This also makes it a festive for us

This year, once again, we asked 14 winemakers about the wine, traditional method sparkling wine or spirits they enjoy during the festive season. This isn’t a Top List, it’s more to learn what varieties, wine regions, styles and colleagues are the closest to them. This year, the most exciting outcome was probably that a surprising amount of them chose traditional method sparkling wine.



“We love traditional method sparkling wine. We often taste them at home or with our friends. And we don’t just connect with Carassia Blanc de Blancs for its flavours but also because we are proud that, with the assistance of the Pannonhalma Abbey, such a serious sparkling wine estate could be created in Transylvania – because our family comes from there. The reason why our maternal grandmother never travelled was that she came from Hadikfalva to Zomba by horse carriage. She kept on saying that that much travelling was enough for her for life. However, she always told me to travel, which I did and that’s how I could learn about traditional method sparkling wine, which is how we got into them. We open them when we celebrate something and our father makes us celebrate every little thing, so the cork pops very often at ours. In the summer, we often had Carassia’s Chardonnay sparkling wine with Csabi, our neighbour, Janó Németh, and Feri Takler. We very highly regard it, and recommend it with love.”    





“Philippe Pacalet makes his wines in a perfectly unique style. And that’s what I love. We work and think the same way: he makes Pinot Noir without or only with minimal sulphur in Burgundy – the same way as we do it here, in Balf. He only uses a little at the time of bottling. It’s great to see that we are on the same journey, and that despite biodynamic grape growing, natural winemaking and the omitting of sulphur, such natural wines can be made which we enjoy opening even on festive days. On top of that, during the holidays we have time for a breather, to give the wine time and space, to take out our nicest glasses and enjoy the exciting flavours provided by natural winemaking.

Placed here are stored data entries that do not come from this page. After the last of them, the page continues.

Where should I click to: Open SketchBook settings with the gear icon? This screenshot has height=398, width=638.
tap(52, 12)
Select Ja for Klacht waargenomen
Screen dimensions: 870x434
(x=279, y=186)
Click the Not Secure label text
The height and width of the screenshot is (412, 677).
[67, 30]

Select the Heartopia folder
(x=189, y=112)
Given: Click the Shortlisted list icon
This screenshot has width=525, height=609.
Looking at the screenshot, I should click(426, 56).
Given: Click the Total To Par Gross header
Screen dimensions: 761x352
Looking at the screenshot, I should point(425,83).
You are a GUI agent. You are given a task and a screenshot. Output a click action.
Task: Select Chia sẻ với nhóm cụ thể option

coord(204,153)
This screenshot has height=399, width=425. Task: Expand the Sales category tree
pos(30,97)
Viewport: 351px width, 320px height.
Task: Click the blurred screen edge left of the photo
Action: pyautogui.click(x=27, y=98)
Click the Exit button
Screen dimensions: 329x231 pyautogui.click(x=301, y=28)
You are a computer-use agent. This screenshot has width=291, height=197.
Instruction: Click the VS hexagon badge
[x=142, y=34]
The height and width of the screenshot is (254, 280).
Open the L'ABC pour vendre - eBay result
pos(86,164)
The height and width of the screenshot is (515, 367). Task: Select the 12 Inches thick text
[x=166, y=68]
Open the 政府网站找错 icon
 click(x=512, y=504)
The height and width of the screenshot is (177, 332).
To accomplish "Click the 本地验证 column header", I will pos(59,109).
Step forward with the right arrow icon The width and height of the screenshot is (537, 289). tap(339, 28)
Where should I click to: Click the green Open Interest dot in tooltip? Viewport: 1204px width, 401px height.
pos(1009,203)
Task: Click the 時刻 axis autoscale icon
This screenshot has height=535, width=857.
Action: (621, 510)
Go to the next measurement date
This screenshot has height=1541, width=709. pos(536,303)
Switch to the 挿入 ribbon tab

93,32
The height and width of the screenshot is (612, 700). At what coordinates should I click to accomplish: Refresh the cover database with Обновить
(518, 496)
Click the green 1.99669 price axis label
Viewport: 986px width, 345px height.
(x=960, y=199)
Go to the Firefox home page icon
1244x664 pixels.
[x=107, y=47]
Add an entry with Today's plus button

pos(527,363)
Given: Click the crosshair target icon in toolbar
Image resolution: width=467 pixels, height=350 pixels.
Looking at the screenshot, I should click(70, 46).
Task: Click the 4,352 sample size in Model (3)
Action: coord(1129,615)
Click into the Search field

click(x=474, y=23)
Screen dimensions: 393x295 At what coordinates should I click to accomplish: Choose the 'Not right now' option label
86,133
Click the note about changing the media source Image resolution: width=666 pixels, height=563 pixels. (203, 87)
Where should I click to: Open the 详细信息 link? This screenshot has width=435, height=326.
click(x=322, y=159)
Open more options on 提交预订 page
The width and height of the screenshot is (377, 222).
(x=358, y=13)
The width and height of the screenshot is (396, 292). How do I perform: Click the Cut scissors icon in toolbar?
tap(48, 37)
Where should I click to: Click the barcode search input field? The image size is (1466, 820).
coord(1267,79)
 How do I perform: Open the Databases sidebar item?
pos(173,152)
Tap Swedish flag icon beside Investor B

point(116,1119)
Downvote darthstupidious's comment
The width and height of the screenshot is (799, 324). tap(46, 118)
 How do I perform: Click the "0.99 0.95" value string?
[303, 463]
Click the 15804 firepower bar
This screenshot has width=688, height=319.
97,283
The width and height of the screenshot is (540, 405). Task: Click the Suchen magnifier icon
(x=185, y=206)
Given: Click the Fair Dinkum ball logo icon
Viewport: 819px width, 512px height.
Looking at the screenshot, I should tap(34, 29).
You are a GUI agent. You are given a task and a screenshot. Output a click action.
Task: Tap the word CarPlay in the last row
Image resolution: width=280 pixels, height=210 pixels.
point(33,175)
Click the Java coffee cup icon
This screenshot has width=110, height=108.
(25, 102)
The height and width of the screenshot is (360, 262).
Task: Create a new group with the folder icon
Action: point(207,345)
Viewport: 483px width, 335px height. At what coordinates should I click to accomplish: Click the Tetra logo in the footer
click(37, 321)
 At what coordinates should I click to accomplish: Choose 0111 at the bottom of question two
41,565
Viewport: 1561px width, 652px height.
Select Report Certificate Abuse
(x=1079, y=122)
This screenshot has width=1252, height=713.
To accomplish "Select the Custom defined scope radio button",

I hope more and more people will follow us on this road.”





“I was given a bottle of Krug Grand Cuvée as a gift in 2008. I sipped it all day, on that classic Hungarian ‘sparkling wine’ day. Its structure and its vinous quality made me think. I was possessed by a sort of curiosity and desire for creation, and also the wish to repeat the experience. The consequence was that after the harvest of 2009, I made a sparkling base wine from the grapes in my Új-hegy vineyard in Rátka. Ottó Légli and myself even travelled to Reims to get to know the birthplace of the Krug selection. The presentation changed our attitude to sparkling wine for good.”  





“We’ve known each other for more than 30 years. Back then, he was only dreaming about making his own wine one day, with bright eyes. And just like with all his other plans, he made it come true as well. I remember when, with huge energy and stamina, Krisztián Sauska first started building up his Villány, then his Tokaj cellar; he always turned to wine with utmost humbleness. My favourite wine is the Sauvignon Blanc. I can recall perfectly well when and where I tasted the first, the 2010 Sauska Sauvignon Blanc. I approached it with the same scepticism as those who asked “Red wine? In Etyek?” Who would have guessed that this variety can perform such miracles in Tokaj! Gábor Rakaczki conjured up such a wine on the basalt soil whose flavour will stay in my memory for ever. At Christmas, alongside the inevitable salmon, we’re sure to open one. Only the vintage has changed.”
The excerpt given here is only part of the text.